%%

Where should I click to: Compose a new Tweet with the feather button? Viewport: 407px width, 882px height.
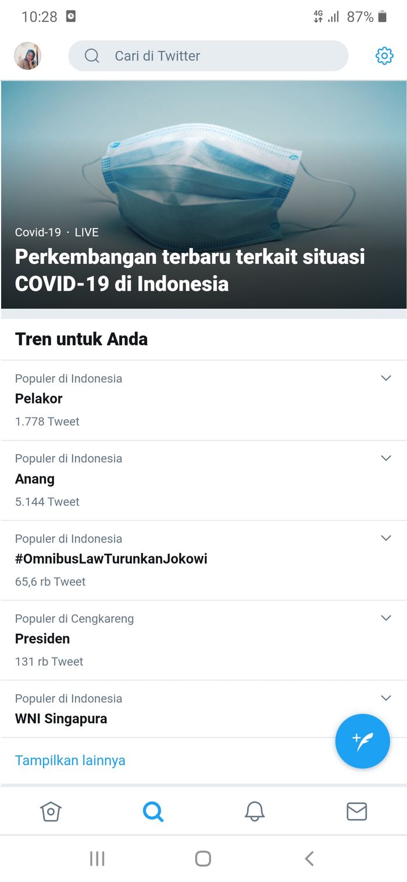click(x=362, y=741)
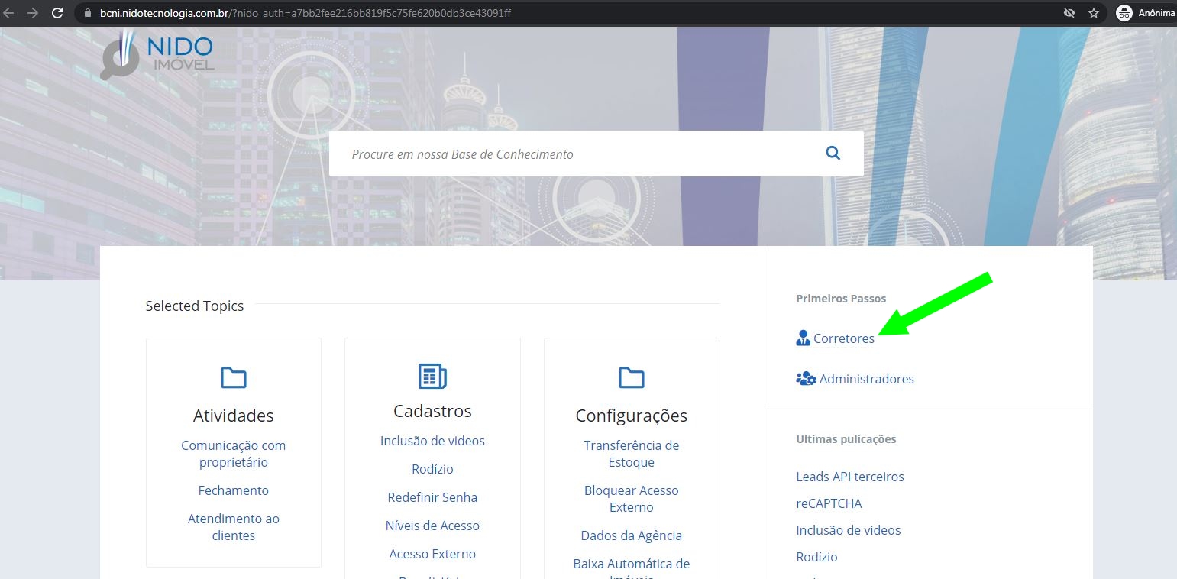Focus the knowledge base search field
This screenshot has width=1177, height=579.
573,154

%%
%%

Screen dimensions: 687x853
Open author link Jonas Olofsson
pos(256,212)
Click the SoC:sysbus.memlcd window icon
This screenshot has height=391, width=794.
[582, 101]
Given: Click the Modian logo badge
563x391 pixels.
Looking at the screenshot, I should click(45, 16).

%%

# [REQUIRED TASK]
Repeat the lines from the one containing "Screen dimensions: 687x853" through the one containing "Looking at the", inclusive, with no changes.

# [EXPECTED OUTPUT]
Screen dimensions: 687x853
Open author link Jonas Olofsson
pos(256,212)
Click the SoC:sysbus.memlcd window icon
This screenshot has height=391, width=794.
[582, 101]
Given: Click the Modian logo badge
563x391 pixels.
Looking at the screenshot, I should click(45, 16).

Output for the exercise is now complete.